Quel show ! Imaginez un ministre de l'économie, Arnaud Montebourg, qui réquisitionne la salle des conférences de Bercy — du nom de « Pierre Mendès France » — pour présenter sa feuille de route pour le redressement économique de la France. Pas celle du gouvernement dont il fait partie : la sienne, qui appelle, à ses dires, « une évolution de notre stratégie macroéconomique ».

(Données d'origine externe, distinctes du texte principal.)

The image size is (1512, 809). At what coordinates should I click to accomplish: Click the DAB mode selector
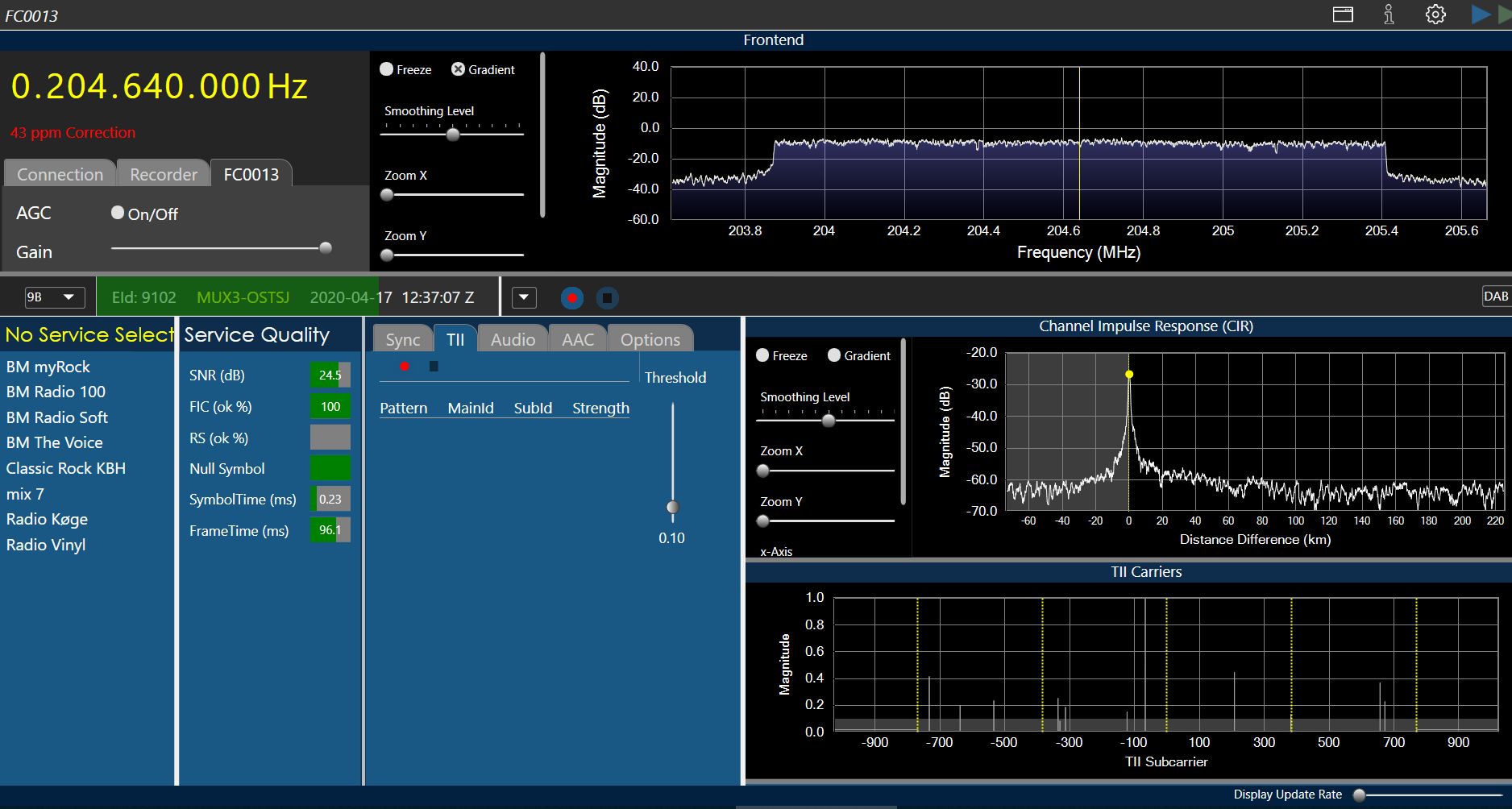1496,296
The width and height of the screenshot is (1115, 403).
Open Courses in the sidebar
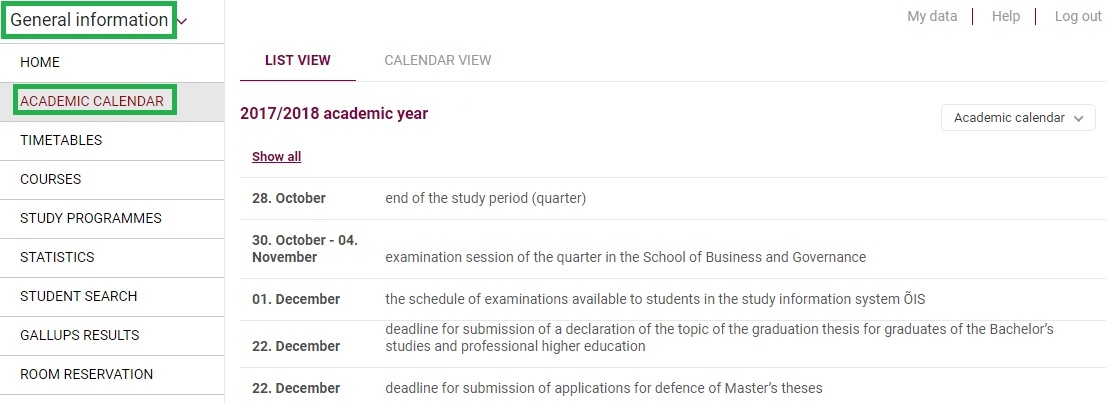tap(112, 180)
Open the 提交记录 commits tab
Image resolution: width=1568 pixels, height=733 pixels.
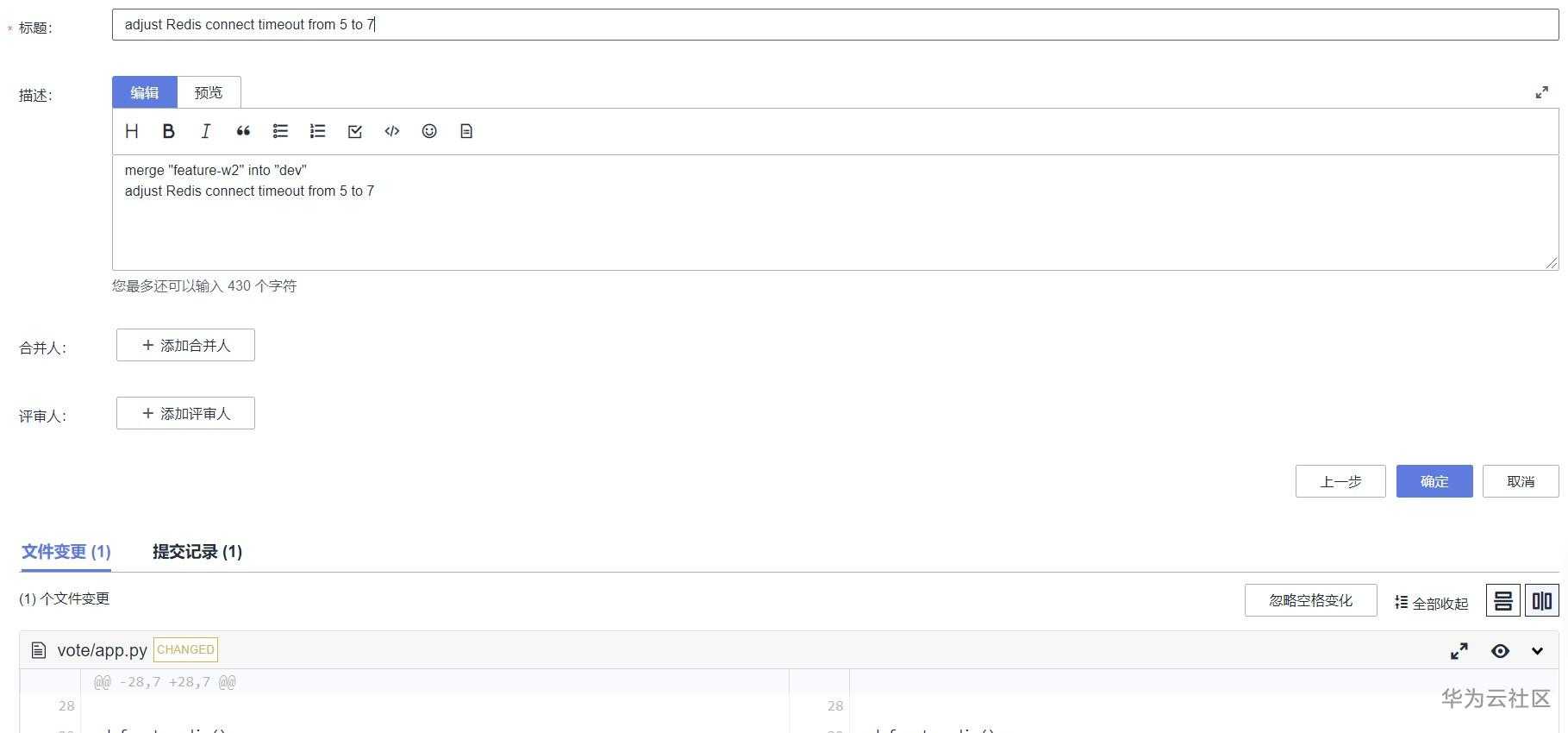[197, 552]
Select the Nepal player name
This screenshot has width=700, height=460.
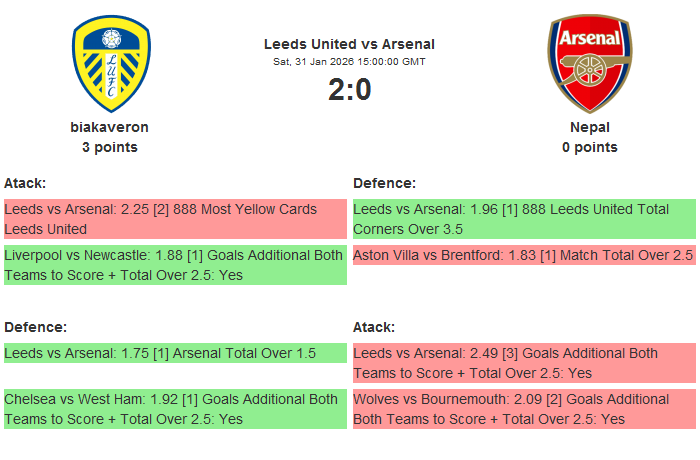coord(589,127)
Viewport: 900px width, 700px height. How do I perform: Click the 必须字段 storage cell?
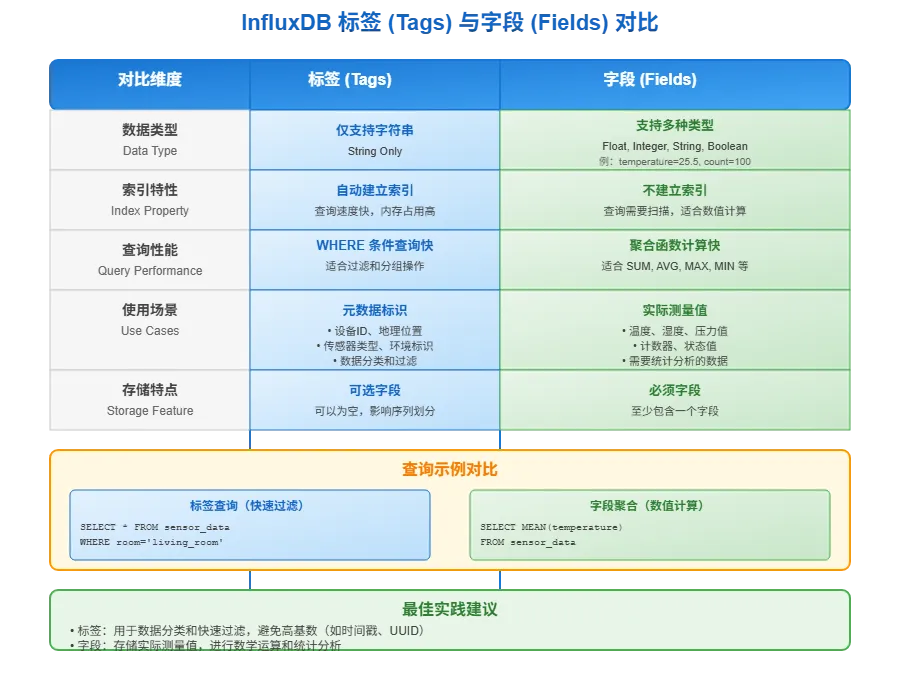pos(675,400)
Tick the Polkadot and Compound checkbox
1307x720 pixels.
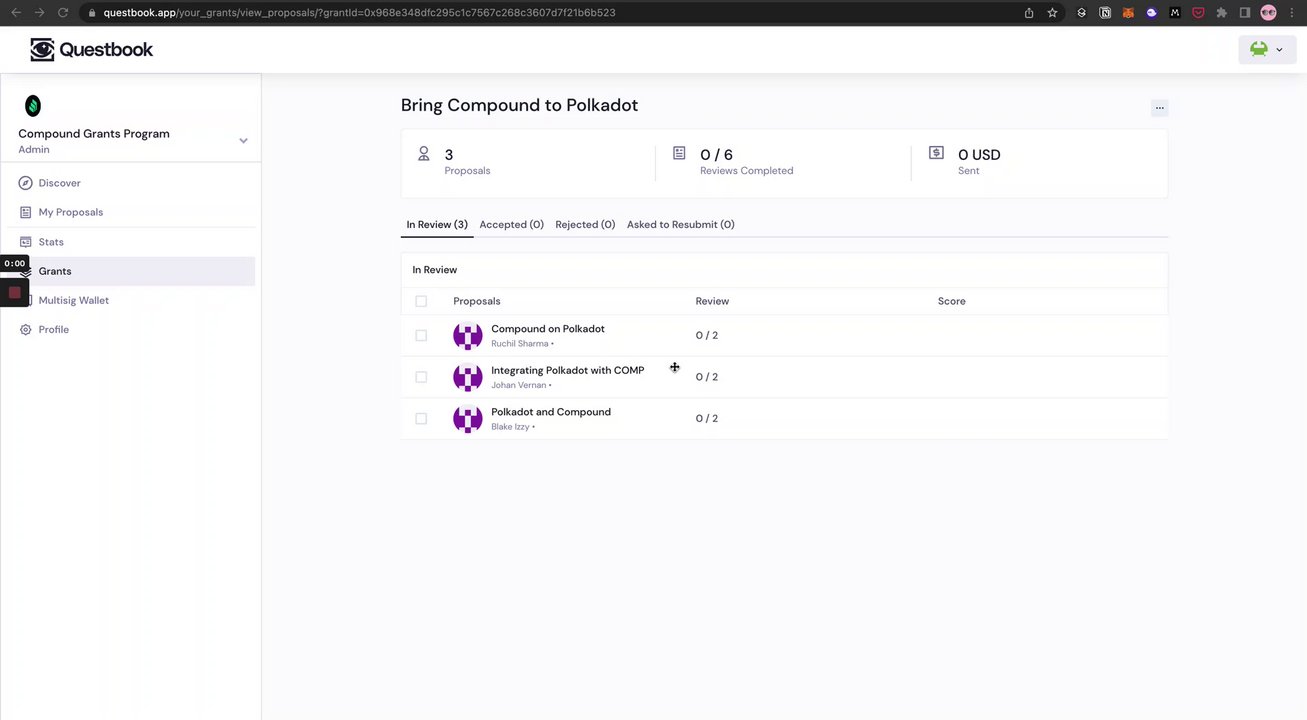coord(421,419)
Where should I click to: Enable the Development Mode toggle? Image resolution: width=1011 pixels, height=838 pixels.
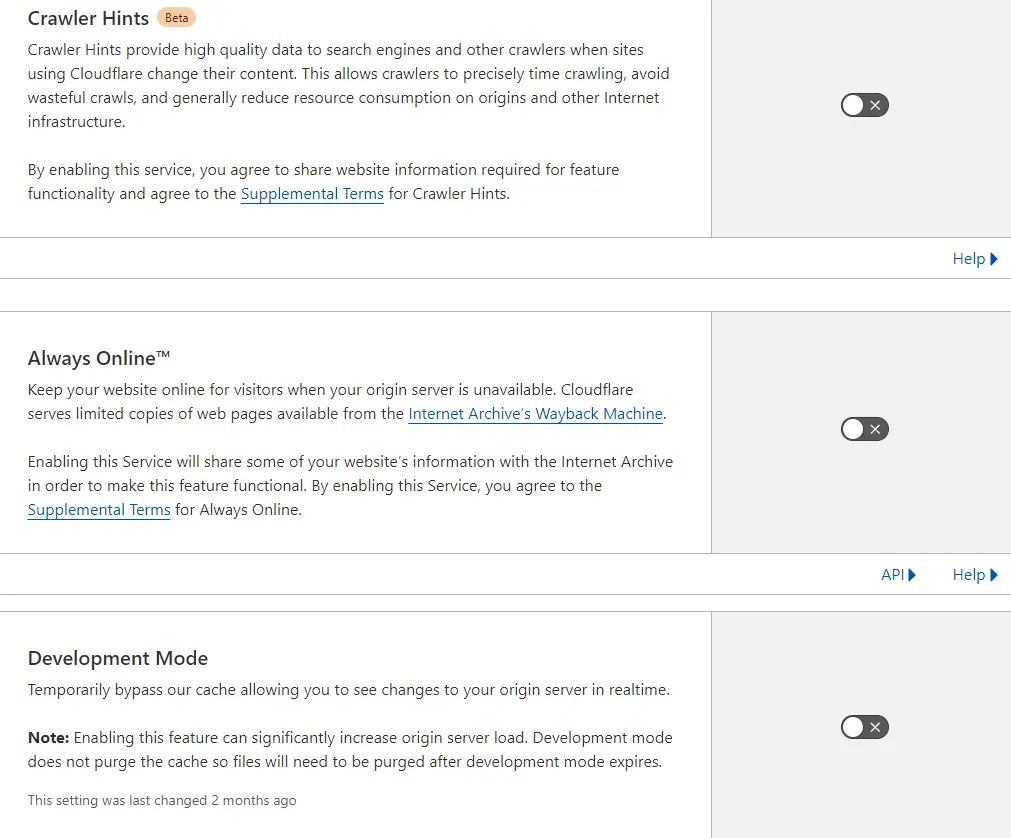[865, 727]

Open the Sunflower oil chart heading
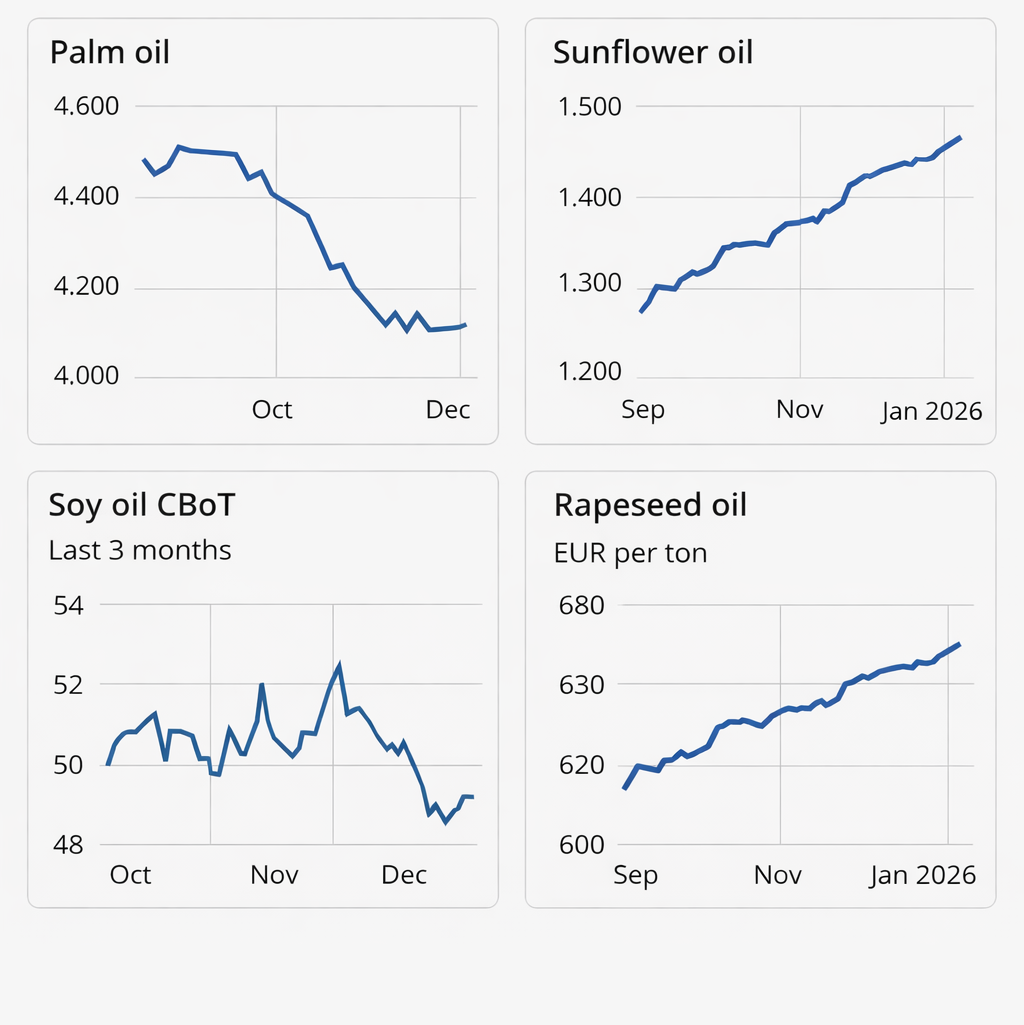click(x=652, y=53)
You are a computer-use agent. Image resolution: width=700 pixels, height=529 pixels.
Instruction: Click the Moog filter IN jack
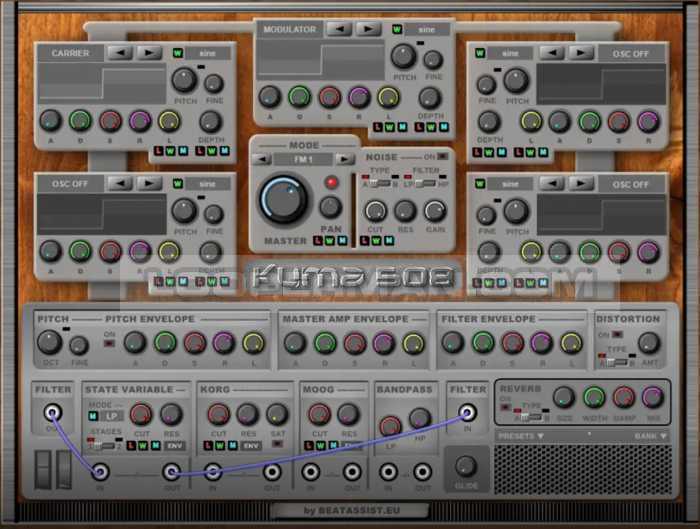311,471
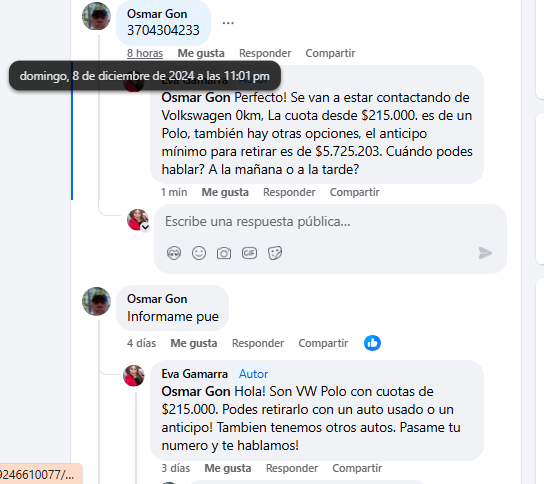
Task: Open avatar sticker picker in reply box
Action: [x=174, y=253]
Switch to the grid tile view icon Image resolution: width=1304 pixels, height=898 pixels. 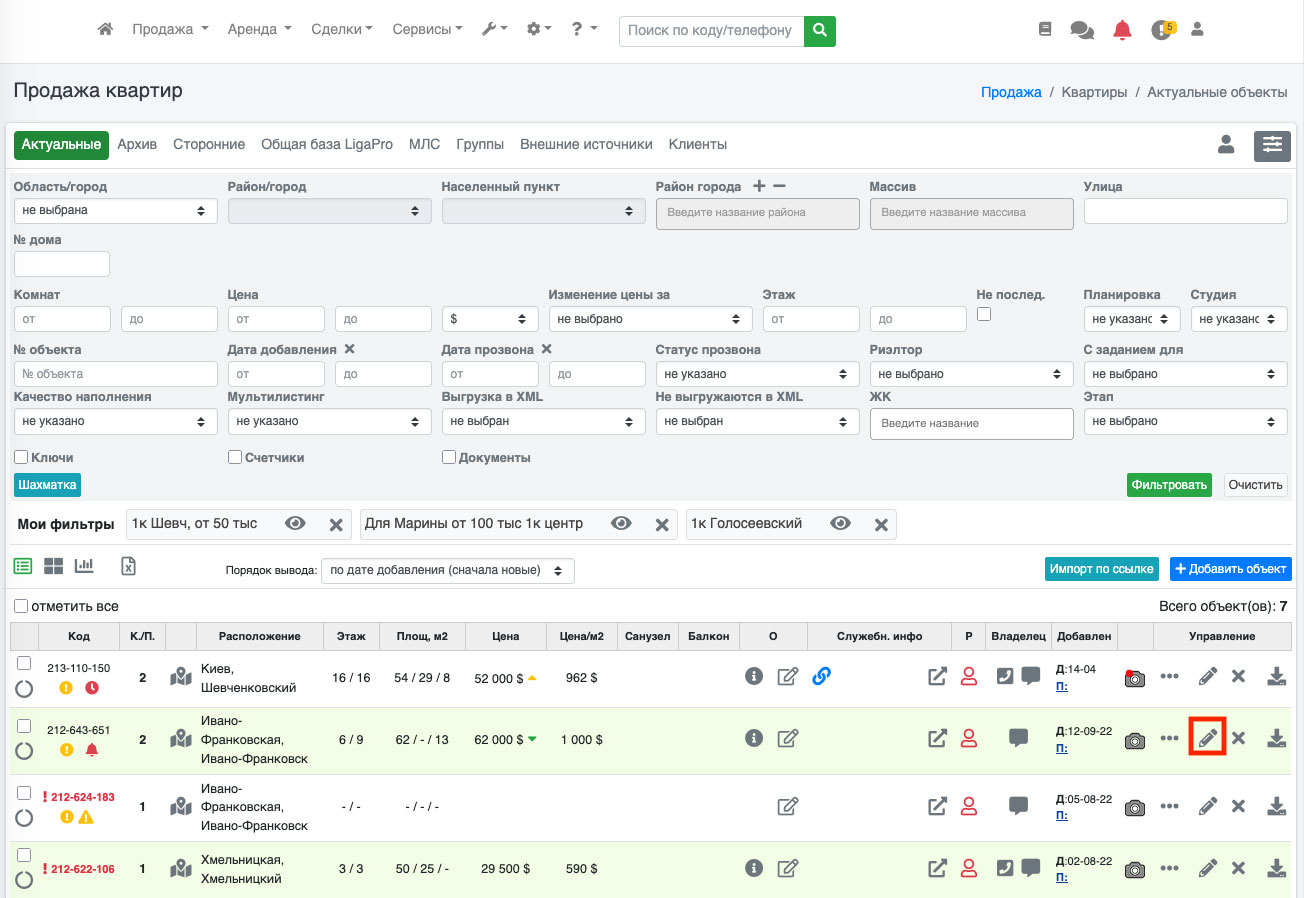pyautogui.click(x=53, y=566)
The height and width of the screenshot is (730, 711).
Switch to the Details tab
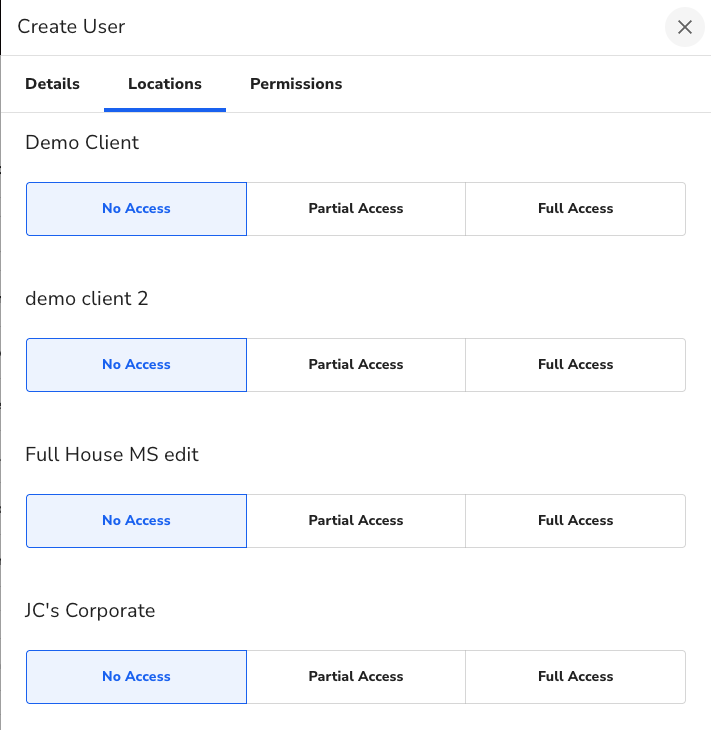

A la tribune, flanqué des drapeaux tricolore et européen, face à un parterre de six cents personnes au premier rang desquelles se mêlent le grand patron Serge Dassault et celui de FO, Jean-Claude Mailly, il lance un appel à « combattre le conformisme ». « Mon adversaire, c'est le conformisme. Il n'a pas de nom, pas de visage, pas de parti et pourtant il gouverne », lance-t-il, s'écartant un moment de son texte écrit. Chacun aura compris la référence à François Hollande, dont il ne prononcera pas une seule fois le nom.
HOLLANDE ÉCORCHÉ
Se réclamant de l'« esprit de Roosevelt », il s'en prend à une politique de réduction des déficits publics « moralement juste mais économiquement fausse ». « Cette politique ne permet pas la réduction des déficits car, en privant l'économie de croissance, elle empêche précisément le rétablissement des comptes publics », assène-t-il. Sévère réquisitoire à l'encontre d'une politique qui ressemble comme deux gouttes d'eau à celle suivie par l'actuel gouvernement.
Les proches du ministre de l'économie assurent qu'il ne s'agissait pas là d'un discours de « désertion ». « La désertion, c'est celle de notre électorat. Elle a eu lieu aux municipales et aux européennes. Ce discours, c'est à lui qu'il s'adresse », assure Arnaud Leroy, député des Français de l'étranger.
VALLS ÉPARGNÉ
En prenant publiquement date de la sorte, Arnaud Montebourg esquisse une autre politique possible, en prenant bien soin de ménager Manuel Valls, le premier ministre, sur le « courage » duquel il continue à compter. L'un et l'autre, l'un s'appuyant sur l'autre, pense-t-il, peuvent remiser « les préjugés, les certitudes, les croyances dans lesquels les cerveaux sont enferrés ».
Il veut pousser l'autre à prendre sa part de risques pour infléchir une politique qui porte par trop le sceau présidentiel. Tel le Grand Condé qui prit la tête de la Fronde des princes, il entend « sortir la France de ses archaïsmes ». Des archaïsmes dont on devine sans mal le siège.
L'opération est pour le moins osée. Les troupes d'Arnaud Montebourg sont clairsemées, l'intendance mal assurée, mais le propos est flamboyant et le duc de Bercy ne manque pas de panache.